あとは家庭教師から一度ならった内容やテーブルマナーが、できなくなっているという報告も上がってきていた。それも今では改善されているらしいが、声が出せなくなったのを前後してジェストに何か大きく変化があったらしい。
ケイムヴォルクにジュストの喉を見てもらったが、結果は医者たちと変わらない。エーテルの異常や身体の異変は見受けらなかった。緊張している風だったが、もう怯えてはいない。少なくともティカやケイムヴォルクの目には、そう映った。虐待を受けていたり心に深い傷を抱えている人間の、心に蓋をする目ではないというのが、現時点での見立てだ。

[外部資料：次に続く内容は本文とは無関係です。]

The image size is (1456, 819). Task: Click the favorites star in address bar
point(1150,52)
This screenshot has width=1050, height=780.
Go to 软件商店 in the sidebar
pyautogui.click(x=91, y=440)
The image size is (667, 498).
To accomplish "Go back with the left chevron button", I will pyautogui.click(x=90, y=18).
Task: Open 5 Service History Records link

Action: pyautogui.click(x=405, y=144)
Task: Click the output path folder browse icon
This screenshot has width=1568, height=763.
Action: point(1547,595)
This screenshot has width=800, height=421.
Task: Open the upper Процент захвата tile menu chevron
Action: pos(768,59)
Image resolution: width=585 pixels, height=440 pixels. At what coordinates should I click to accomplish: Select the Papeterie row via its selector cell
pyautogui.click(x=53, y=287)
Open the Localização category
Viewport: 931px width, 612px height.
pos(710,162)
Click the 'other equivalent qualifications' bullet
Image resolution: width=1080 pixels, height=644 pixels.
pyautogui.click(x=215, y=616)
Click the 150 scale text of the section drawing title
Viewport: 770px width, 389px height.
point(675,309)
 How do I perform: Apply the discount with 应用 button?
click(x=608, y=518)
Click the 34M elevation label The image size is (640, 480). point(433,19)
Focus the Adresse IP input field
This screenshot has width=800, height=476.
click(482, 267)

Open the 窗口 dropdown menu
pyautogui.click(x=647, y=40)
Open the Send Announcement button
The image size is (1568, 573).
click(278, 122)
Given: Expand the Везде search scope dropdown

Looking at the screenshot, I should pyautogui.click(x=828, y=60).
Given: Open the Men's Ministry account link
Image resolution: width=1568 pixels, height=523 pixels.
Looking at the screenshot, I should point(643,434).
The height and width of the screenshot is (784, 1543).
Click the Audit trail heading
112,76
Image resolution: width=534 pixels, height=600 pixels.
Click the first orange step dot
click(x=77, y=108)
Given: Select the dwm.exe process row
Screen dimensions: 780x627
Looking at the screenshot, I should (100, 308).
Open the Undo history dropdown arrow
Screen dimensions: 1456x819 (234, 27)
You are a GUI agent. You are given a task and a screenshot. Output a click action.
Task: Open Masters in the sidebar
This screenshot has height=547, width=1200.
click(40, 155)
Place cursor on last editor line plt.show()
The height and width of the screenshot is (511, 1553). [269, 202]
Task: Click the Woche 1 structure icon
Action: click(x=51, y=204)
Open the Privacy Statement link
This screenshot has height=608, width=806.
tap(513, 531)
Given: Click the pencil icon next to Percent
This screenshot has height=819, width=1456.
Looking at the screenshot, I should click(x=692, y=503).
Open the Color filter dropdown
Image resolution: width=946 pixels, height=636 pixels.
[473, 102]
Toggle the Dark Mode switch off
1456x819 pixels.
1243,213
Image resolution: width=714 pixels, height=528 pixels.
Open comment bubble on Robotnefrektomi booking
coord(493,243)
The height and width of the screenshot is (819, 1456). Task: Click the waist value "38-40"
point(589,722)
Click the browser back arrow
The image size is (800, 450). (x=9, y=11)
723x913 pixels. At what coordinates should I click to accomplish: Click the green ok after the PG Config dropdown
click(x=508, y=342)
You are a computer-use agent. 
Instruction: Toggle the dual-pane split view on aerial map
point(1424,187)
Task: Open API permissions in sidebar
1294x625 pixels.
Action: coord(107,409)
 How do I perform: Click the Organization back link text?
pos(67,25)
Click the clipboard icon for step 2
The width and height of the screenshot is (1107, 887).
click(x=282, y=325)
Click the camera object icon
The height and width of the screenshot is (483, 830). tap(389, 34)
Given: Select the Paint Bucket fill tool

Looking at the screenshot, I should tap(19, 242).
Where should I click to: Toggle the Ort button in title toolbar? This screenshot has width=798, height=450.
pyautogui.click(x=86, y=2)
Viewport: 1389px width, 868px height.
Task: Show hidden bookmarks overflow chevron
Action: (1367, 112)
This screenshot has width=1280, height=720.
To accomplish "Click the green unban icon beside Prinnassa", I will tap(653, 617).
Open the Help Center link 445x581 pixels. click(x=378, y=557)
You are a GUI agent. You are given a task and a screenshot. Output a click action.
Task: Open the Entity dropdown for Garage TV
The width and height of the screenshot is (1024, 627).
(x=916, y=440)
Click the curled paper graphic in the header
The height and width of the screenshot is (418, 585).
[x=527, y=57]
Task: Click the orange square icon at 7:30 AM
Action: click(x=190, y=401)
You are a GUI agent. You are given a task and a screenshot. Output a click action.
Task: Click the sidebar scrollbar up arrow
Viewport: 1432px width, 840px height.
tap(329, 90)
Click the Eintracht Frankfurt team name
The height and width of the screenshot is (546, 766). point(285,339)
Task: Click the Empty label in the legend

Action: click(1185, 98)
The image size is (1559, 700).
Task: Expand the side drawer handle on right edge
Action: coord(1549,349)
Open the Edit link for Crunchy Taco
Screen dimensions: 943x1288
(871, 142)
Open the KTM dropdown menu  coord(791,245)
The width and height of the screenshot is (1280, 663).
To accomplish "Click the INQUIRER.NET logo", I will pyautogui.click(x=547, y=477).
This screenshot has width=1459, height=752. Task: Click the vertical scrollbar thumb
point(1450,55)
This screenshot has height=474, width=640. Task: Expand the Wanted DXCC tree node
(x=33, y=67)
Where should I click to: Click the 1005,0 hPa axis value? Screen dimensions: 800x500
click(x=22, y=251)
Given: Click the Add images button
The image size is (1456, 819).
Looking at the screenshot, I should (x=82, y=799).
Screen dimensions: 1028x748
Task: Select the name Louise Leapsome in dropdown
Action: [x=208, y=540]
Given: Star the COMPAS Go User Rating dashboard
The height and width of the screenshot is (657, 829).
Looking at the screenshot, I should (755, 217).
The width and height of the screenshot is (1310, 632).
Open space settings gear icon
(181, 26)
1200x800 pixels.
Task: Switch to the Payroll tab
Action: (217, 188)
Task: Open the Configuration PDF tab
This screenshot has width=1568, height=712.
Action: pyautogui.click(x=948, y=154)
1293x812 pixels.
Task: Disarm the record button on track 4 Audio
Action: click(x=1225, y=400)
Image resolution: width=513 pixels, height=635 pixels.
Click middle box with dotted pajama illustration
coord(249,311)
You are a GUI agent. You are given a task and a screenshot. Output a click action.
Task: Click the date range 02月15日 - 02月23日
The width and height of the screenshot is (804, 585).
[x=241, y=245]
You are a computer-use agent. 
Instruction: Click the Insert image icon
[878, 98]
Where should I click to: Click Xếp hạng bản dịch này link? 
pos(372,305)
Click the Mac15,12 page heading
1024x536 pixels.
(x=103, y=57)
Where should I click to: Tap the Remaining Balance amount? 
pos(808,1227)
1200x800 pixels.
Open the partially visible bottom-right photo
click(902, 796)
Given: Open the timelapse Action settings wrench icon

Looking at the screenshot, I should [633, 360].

コミュニケーションが取れるのならば、もう少し関わってみたかったが生憎ジェストは夕食の席には表れなかった。
「何かわかりましたか」
まだ、屋敷についた当日だ。ジュストと対面した時間は一時間もない。わかることなどあるはずもないが、聞かずにはいられないのだろう。
「残念だが何も」
「すみません、おれも、悪いところは特に見つけられていないです」
「ただ一つ気になったのは、困っていなかったことだな」
「困って?」
ダルトンが首を傾げる。
「だが診察に協力的ではあったが、積極的に解決を求めている風ではなかった」
「それはコミュニケーションが、一応取れるからでは」
「それはそれとして突然声が出なくなったなら、何か不安や不便や、そういうことを感じて然るべきだ。それ自体がストレスになるだろう? そういう感じがなかった」
まだ声が出なくなってから一ヶ月だ。話を聞く限り、ダルトンの目にも使用人の目にも、ジェストが困惑している様子は見受けられなかったのだ。
それが今回の件の解決の緒であるような気がした。